Credit: Jim Kutzle/OCWD
In Orange County, Calif., the Groundwater Replenishment System treats 70 million gal of wastewater every day and injects it into the region’s groundwater basin.

A fading, decades-old photo illustrates California’s ongoing water woes. It shows a man standing next to a telephone pole in the San Joaquin Valley, the agricultural backbone of the state. He’s marked the pole with signs at different heights, each sign indicating where ground level sat in a particular year. The one at the very bottom reads “1977,” and one about 30 feet up the pole reads “1925.”

What made the ground drop almost 30 feet in five decades? The culprit is groundwater overdraft, when communities pump more water from a groundwater basin than rainfall and other sources can replenish. Farming communities in the San Joaquin Valley pumped so much groundwater that the region’s aquifers began to compress and the soil above them collapsed, lowering the ground level.

Although the valley has reined in its groundwater pumping, overdraft is still a problem across the state. The California Department of Water Resources estimates this yearly deficit at as much as 650 billion gal of water. “It’s like drawing down your savings account,” says Richard G. Luthy, an environmental engineer at Stanford University. “Eventually you’re going to get to zero.”

### Stored data
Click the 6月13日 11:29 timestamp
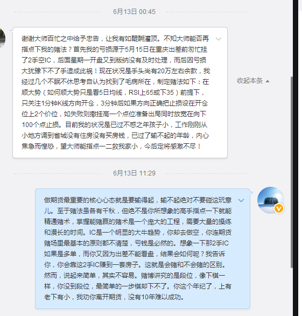 pyautogui.click(x=134, y=173)

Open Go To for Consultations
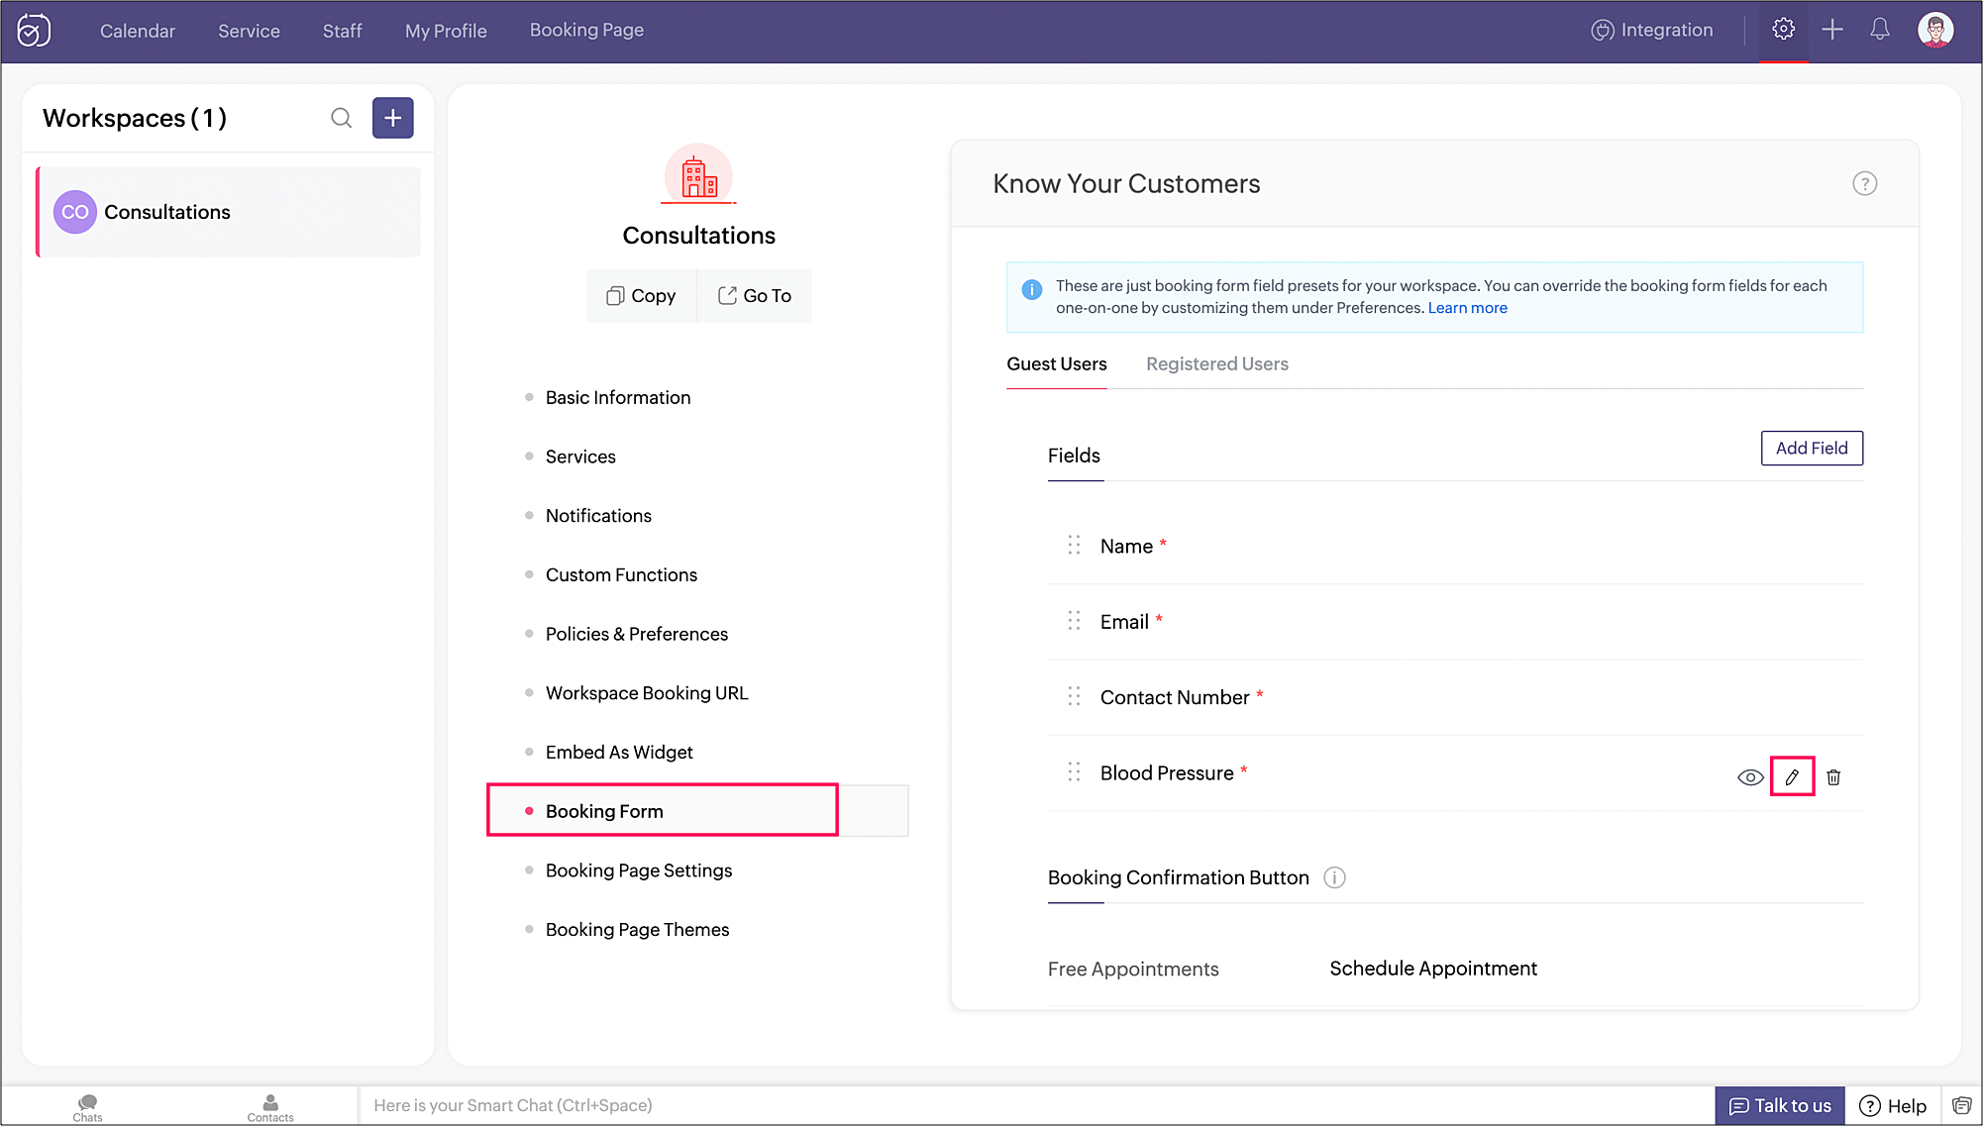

### Short task A
Name every geographic place mentioned in the groundwater overdraft passage.
### Short task B
According to the groundwater overdraft passage, what agency estimates California's yearly groundwater deficit at as much as 650 billion gal?
### Short task C
Write a continuation of the passage on California's groundwater overdraft.

### Exercise answer A
Orange County, Calif.; the San Joaquin Valley; California

### Exercise answer B
The California Department of Water Resources

### Exercise answer C
But groundwater isn’t the only water source at risk. Scientists expect climate change to bring longer droughts to Southern California and to shrink snowpack in the Sierra Nevada Mountains, a major water source for the state.

To stabilize the state’s water supplies, environmental engineers point to recycling wastewater as one possible solution. By purifying wastewater to irrigate crops or replenish groundwater basins, local communities can decrease their dependence on importing water from across the state or depleting local aquifers.

Currently, California recycles about 200 billion gal of water per year, according to the State Water Resources Control Board, and the state plans to reach 325 billion gal by 2020. At last month’s American Chemical Society meeting, in sessions within the Division of Environmental Chemistry, Luthy and other environmental engineers discussed the economic and social barriers that stand in the way of local water reuse projects, as well as some possible solutions.

Although Luthy acknowledges the need for more scientific research on water reuse, such as developing methods to detect and remove new classes of contaminants from wastewater, he thinks that large engineering projects also face economic and social policy issues that need to be studied. So he stepped outside his lab and decided to look into the successes and failures of local water agencies to understand what drives or stalls water reuse projects.

Luthy and his graduate student Heather Bischel worked with social scientists to develop an online survey for managers at 134 water agencies in northern California. The survey included questions about when the agency started its reuse project, what it used the treated water for, and what challenges the agency faced during the planning and development.

Of the 71 water agency managers who responded, about 90% listed a money-related issue as a challenge they faced. These hurdles included capital costs for the treatment facility, the cost of constructing pipelines to and from the facility, and determining who would pay for the treated water.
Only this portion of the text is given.